The Times tells us that Kenneth Dart – his family made their fortune supplying McDonald’s with styrofoam cups etc – has pumped a few billions into tobacco companies. Well, OK, but they also say this about him:
Dart’s history is as an activist investor in distressed debt.
Dart also has a reputation as a “vulture investor” for buying up government debt, including in Argentina, and launching lawsuits, but he has a reclusive reputation among locals on the islands.
Ah, yes, but that’s to miss quite the most fun one.
So, Greece is going bust, it’s obvious that the bondholders are going to be forced into a cramdown. Debts that can’t be paid won’t be paid and all that. However, there’s a limit on how bad the haircut can be, the collective action clause. Depends on the bond – it applies to an issue, so the 2021 June 6% is a different issue from the 2021 July 5.9% and so on – but it might require 90% of bondholders, or 75%, or whatever, to agree to the deal. Hey, 60% of the old bond, or a different coupon, or a 50 year bond instead of a 5 year, is something rather than the nothing of bankruptcy, right?
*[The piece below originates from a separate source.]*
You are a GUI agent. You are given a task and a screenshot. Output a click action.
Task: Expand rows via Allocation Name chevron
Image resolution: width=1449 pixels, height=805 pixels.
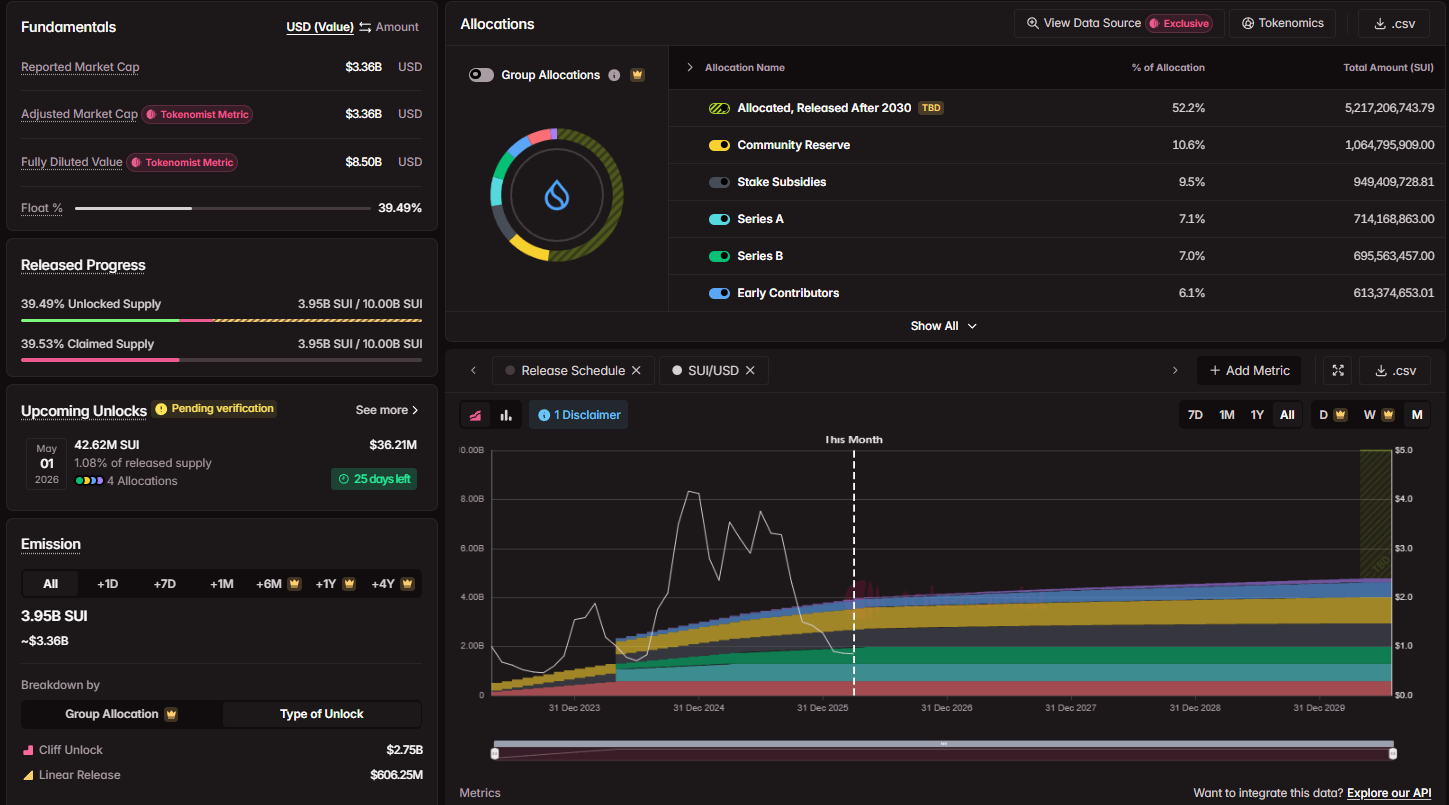point(689,68)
Dart noted that some bond issue were under London law, most were under Greek. His bet was that the CAC would stand under London law and not under Greek. So, be bought a blocking minority – at least – in those London law bonds.
Lo and behold Greek law was changed so that all extant Greek law bonds had the blocking minority on Greek law bonds expanded. From 10% to 25%, or 25% to 50%, whatever it was. This made it vastly easier for the EU and Greece to impose a bloody awful haircut on those Greek law bonds.
The bet then becomes that the London courts aren’t going to allow the Greek Parliament to do this to London law bonds. If Dart owns that blocking minority then Greece must either declare the relevant bonds in default or pay them in full. At the time no one – well, so went the bet – was going to allow an EU and euro government to actually and really default even on a few bond issues. Cross-summatlegalword means that one bond in default all are.
Greek London law bonds paid out in full. Greek law Greek bonds were swapped for 30% – or so – of principal new bonds. Dart made out like a bandit.
And all because he spotted that when the law is determined outside the grasp of the legislature then property rights are safer.